Summit Therapeutics has signed a licensing deal worth up to $5bn with Chinese biopharma firm Akeso for the latter’s ivonescimab, a bispecific antibody candidate for cancer.

Ivonescimab is designed to block a protein called PD-1. It combines immunotherapy with the anti-angiogenesis benefits of an anti-VEGF into a single molecule.

The drug candidate has breakthrough therapy designation status in China for three cancer indications.

As per the terms of the deal, Summit Therapeutics will have the rights to develop and commercialise the bispecific antibody candidate in the US, Canada, Europe, and Japan. However, Akeso will retain rights for the candidate in other parts of the world, including China.

The deal involves an upfront payment of $500m to the Chinese biopharma company, which will also be eligible for regulatory and commercial milestone payments, totalling up to $4.5bn. Additionally, Akeso will be eligible to get low double-digit royalties on net sales.

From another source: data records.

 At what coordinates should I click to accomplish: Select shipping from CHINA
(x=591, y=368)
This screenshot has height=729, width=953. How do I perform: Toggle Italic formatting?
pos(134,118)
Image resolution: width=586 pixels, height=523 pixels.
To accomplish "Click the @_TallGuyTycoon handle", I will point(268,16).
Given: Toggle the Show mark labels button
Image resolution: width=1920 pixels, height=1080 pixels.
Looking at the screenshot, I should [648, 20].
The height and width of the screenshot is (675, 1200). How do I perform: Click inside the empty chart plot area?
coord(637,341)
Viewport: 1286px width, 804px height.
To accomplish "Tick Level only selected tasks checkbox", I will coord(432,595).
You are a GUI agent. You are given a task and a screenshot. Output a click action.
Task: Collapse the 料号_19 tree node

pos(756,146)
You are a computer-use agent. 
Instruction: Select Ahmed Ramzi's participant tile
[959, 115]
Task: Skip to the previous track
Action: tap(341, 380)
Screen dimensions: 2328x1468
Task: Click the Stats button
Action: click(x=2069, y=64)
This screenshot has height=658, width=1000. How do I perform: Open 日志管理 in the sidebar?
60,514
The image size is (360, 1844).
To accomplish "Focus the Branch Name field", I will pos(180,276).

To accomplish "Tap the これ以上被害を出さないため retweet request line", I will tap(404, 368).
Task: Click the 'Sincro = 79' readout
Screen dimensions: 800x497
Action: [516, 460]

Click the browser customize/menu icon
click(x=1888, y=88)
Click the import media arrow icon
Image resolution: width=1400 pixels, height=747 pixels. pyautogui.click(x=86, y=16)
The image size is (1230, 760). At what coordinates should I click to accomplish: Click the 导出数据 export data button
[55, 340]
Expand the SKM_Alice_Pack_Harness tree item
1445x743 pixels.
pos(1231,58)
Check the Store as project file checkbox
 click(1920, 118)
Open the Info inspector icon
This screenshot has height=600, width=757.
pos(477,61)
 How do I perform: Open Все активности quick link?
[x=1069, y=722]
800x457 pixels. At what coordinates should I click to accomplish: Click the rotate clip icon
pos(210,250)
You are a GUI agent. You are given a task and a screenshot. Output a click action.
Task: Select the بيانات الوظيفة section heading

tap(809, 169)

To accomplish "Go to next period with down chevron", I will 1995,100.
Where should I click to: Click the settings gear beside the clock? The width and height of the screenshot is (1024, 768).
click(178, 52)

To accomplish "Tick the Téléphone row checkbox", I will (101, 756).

Summit Therapeutics chairman and CEO Robert Duggan said: “The partnership between Summit Therapeutics and Akeso is a strategically compelling opportunity.

“It represents bringing together Akeso’s extraordinary team, which has built an innovation engine capable of creating novel bispecific technologies, and the talented members of Team Summit with their proven track record of success of global clinical development, regulatory approvals, and commercialisation, particularly in oncology.

“We believe the potential exists for enormous creation through this partnership. We are extremely encouraged by ivonescimab and the potential for improving the quality and duration of patients’ lives based on clinical data to support this point.”

In a phase 2 study in patients with non-small cell lung cancer (NSCLC), ivonescimab showed an overall response rate (ORR) of 68.4%.

The antibody candidate demonstrated a median progression-free survival (mPFS) time period of 8.2 months when used along with combination chemotherapy in the mid-stage study. This is in comparison to historical mPFS of 4.3 months in patients subjected to combination chemotherapy alone.